Cambridge University has received Pounds 1 million from an Indian billionaire businessman to establish the first research institute in Europe dedicated to the study of India's religio-cultural and scientific traditions.
The Dharam Hinduja Institute of Indic Research -- which opens in January -- is being funded by Srichand Hinduja. Similar Hinduja-financed research institutes have been established in Delhi and New York.
Based in the divinity faculty's centre for advanced religious and theological studies, the Cambridge institute will study the Vedic tradition, which dates back 3,500 years, and its relevance in the modern world.
The Vedas are the canonical scriptures of Hinduism. They gave rise to a tradition of religious, philosophical, scientific and medical reflection and commentary.
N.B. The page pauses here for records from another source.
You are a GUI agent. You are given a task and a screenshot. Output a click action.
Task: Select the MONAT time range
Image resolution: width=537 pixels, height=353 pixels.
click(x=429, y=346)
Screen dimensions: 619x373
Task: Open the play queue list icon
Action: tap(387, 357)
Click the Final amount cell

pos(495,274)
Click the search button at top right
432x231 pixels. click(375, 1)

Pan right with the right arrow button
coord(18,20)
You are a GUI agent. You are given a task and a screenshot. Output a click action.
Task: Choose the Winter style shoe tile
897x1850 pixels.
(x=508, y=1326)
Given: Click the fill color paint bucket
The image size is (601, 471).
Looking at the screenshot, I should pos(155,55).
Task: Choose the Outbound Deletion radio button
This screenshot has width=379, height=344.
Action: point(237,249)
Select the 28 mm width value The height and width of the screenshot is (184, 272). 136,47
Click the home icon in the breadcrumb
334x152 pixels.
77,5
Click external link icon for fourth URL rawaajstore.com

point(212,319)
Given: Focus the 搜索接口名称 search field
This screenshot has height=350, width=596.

Julius Lipner, lecturer in Indian and the comparative study of religion, who has been appointed the first director of the institute, said the scope of the research will be broad. Gandhi's work will be examined, particularly his idea of non-violent protest, as well as issues such as the just war, alternative and complementary medicine, and the science of yoga.
Mr Hinduja said: "The purpose of the institute is not only to research the ancient Vedic traditons, but to find ways to make this rich treasury of philosophical, scientific and practical wisdom relevant to the daily lives and problems of mankind."
The Hinduja connection with Cambridge began in 1991, when the Hinduja Foundation set up the Hinduja Cambridge Trust with a Pounds 2 million endowment to promote education and research for Indian students at the university.